↓

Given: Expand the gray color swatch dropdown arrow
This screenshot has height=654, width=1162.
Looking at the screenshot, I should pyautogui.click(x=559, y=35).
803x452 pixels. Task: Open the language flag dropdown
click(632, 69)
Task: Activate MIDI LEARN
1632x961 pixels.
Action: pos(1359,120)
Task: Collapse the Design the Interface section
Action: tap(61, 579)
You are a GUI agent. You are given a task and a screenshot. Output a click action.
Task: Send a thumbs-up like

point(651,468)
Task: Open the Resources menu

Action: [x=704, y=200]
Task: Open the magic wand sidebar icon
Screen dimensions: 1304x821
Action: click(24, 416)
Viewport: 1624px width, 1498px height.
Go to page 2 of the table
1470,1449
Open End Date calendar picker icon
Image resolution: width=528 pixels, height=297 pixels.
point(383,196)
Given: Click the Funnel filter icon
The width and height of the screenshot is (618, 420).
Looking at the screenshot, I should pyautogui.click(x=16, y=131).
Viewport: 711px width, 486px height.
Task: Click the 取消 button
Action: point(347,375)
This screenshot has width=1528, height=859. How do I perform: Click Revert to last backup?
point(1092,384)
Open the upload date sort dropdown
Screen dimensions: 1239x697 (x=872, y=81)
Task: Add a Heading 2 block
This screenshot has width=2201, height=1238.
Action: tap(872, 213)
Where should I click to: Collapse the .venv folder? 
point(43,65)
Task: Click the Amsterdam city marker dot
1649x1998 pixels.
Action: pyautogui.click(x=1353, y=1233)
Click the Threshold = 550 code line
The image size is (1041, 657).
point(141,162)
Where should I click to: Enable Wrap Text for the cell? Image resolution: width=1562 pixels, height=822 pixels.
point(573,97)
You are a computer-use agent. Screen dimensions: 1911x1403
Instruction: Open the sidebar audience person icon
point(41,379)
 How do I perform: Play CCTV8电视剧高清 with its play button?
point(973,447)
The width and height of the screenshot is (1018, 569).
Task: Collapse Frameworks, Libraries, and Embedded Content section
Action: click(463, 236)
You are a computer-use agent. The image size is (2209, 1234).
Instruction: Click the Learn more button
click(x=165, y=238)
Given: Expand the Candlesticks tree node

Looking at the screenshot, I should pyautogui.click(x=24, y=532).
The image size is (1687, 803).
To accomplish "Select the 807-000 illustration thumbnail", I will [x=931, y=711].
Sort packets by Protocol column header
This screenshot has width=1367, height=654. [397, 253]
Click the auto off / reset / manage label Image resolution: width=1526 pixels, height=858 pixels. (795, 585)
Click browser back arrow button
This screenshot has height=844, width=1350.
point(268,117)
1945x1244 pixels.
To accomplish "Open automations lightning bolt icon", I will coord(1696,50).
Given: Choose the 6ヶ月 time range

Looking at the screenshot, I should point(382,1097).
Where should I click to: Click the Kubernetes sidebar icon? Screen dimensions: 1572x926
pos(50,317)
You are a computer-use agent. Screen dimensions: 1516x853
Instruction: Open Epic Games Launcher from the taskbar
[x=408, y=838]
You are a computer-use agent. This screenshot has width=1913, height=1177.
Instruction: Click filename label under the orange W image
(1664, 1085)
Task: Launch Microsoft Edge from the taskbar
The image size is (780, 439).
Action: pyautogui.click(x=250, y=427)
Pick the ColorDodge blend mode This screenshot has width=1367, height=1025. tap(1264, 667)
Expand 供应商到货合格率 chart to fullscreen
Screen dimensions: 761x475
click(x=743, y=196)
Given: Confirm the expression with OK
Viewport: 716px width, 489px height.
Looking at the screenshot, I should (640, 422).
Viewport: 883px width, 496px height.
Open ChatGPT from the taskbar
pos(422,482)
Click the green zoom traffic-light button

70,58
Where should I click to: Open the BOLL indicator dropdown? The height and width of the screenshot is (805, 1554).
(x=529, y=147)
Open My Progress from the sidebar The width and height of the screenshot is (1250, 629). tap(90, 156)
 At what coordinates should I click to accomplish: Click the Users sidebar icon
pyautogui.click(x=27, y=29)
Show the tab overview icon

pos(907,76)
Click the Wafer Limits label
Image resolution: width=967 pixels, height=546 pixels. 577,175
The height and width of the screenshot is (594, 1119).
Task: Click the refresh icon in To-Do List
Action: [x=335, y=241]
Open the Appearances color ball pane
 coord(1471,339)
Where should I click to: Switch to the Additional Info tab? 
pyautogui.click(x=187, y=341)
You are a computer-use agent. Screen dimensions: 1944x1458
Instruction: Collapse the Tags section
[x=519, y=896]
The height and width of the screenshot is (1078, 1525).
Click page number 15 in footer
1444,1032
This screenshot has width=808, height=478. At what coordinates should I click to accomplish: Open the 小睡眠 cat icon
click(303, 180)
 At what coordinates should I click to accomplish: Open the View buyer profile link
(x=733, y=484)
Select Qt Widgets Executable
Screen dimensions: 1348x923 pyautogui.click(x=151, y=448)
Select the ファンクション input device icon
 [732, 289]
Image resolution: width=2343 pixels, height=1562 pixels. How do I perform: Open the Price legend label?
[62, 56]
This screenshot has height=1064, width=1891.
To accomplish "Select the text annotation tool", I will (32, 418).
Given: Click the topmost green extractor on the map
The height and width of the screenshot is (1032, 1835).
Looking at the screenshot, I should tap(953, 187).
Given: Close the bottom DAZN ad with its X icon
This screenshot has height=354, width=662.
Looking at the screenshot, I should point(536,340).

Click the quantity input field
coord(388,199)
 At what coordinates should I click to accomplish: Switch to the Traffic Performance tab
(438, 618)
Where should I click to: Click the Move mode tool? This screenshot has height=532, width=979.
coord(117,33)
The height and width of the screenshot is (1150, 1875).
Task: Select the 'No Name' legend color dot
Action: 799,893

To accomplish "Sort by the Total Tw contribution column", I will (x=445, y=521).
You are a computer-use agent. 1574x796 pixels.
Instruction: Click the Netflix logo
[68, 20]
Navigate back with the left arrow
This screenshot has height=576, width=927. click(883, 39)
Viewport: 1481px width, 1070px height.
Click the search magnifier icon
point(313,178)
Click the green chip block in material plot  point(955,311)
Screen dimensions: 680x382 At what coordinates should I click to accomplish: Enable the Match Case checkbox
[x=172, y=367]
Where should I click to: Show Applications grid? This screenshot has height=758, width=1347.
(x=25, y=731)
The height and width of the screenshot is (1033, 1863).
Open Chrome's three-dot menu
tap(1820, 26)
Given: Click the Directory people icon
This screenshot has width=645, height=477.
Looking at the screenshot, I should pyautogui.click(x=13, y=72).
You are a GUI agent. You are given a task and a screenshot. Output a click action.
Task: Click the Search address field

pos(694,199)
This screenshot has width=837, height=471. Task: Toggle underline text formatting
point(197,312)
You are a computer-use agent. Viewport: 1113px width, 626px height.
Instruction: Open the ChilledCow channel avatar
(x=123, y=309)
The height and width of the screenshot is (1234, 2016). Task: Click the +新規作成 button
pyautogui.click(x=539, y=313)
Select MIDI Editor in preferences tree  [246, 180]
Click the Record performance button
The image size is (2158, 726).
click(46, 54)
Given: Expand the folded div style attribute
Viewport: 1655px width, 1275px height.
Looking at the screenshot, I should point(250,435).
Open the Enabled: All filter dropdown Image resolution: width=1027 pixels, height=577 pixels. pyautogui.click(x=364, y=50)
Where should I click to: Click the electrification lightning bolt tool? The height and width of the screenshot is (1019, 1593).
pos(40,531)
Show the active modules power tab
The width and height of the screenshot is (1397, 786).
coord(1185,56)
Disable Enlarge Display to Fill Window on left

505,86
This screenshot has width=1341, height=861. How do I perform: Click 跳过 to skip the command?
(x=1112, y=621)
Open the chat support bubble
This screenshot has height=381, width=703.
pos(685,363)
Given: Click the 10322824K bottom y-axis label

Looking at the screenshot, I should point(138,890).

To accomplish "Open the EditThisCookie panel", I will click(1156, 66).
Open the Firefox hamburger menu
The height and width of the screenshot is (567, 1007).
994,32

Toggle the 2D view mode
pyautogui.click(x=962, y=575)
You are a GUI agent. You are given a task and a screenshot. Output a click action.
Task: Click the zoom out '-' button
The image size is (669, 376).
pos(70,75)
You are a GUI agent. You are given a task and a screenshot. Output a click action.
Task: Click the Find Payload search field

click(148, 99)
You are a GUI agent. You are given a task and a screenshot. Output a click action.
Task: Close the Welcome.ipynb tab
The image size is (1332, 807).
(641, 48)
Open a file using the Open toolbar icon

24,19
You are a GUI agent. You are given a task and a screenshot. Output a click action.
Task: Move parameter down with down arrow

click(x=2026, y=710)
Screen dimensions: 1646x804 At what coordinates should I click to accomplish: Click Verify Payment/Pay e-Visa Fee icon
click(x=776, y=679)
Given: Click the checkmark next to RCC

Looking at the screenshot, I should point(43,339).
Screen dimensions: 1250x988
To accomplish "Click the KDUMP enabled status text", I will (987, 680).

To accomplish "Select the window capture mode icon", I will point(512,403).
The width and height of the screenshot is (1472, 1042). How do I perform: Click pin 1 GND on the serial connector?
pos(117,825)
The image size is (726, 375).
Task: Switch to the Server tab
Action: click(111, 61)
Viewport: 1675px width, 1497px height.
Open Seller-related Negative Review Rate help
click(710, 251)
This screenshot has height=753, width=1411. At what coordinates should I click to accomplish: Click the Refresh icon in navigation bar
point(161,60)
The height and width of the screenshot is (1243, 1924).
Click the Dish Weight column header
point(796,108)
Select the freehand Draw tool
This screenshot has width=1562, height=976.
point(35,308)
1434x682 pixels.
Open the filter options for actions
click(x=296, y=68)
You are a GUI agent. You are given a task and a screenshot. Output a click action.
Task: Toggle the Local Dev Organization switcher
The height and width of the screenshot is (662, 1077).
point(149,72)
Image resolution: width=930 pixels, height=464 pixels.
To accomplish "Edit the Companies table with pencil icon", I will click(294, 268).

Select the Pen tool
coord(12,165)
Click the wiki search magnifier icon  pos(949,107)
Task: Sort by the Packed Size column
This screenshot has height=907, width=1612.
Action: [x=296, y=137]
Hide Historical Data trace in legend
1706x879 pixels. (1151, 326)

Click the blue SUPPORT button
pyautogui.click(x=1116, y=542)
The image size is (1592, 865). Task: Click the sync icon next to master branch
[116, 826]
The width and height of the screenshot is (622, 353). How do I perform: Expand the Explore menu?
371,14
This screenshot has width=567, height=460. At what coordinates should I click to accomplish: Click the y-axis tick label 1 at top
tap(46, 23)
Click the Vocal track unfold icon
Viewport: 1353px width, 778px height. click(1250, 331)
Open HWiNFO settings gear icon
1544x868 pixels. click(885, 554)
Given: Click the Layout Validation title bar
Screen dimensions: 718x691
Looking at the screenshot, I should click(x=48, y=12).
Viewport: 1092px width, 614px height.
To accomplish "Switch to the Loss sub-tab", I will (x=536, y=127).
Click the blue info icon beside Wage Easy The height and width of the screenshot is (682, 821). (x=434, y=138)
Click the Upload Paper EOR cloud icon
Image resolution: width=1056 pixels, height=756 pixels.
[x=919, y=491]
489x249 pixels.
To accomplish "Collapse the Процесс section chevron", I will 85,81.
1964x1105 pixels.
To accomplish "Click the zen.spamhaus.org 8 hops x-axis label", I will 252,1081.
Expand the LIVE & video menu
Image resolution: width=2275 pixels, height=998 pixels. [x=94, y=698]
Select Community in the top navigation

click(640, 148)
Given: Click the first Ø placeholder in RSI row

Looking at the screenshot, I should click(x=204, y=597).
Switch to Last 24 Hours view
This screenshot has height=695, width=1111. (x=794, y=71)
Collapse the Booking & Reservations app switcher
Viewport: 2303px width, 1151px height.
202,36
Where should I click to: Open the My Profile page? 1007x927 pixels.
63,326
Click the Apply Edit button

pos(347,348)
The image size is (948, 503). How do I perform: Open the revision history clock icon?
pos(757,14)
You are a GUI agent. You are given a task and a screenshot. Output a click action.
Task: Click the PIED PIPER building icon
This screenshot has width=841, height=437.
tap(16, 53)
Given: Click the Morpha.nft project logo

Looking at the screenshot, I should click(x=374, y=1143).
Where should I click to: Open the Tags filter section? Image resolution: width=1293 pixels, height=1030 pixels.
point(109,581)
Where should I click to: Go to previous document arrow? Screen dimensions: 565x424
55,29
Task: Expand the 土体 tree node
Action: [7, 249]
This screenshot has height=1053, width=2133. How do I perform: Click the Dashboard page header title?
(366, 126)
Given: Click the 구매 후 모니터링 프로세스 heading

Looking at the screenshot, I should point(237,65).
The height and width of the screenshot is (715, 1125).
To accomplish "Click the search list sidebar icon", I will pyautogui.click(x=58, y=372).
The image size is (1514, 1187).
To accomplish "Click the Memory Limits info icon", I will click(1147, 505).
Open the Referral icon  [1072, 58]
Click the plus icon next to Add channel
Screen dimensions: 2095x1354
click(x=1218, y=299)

↑

■ Exercise instructions ■
Search the listing above for the lines with "The image size is (1592, 865)." and "Collapse the Booking", then output those lines and all lines between them exactly.

■ Result for this task ■
The image size is (1592, 865). Task: Click the sync icon next to master branch
[116, 826]
The width and height of the screenshot is (622, 353). How do I perform: Expand the Explore menu?
371,14
This screenshot has width=567, height=460. At what coordinates should I click to accomplish: Click the y-axis tick label 1 at top
tap(46, 23)
Click the Vocal track unfold icon
Viewport: 1353px width, 778px height. click(1250, 331)
Open HWiNFO settings gear icon
1544x868 pixels. click(885, 554)
Given: Click the Layout Validation title bar
Screen dimensions: 718x691
Looking at the screenshot, I should click(x=48, y=12).
Viewport: 1092px width, 614px height.
To accomplish "Switch to the Loss sub-tab", I will (x=536, y=127).
Click the blue info icon beside Wage Easy The height and width of the screenshot is (682, 821). (x=434, y=138)
Click the Upload Paper EOR cloud icon
Image resolution: width=1056 pixels, height=756 pixels.
[x=919, y=491]
489x249 pixels.
To accomplish "Collapse the Процесс section chevron", I will 85,81.
1964x1105 pixels.
To accomplish "Click the zen.spamhaus.org 8 hops x-axis label", I will 252,1081.
Expand the LIVE & video menu
Image resolution: width=2275 pixels, height=998 pixels. [x=94, y=698]
Select Community in the top navigation

click(640, 148)
Given: Click the first Ø placeholder in RSI row

Looking at the screenshot, I should click(x=204, y=597).
Switch to Last 24 Hours view
This screenshot has height=695, width=1111. (x=794, y=71)
Collapse the Booking & Reservations app switcher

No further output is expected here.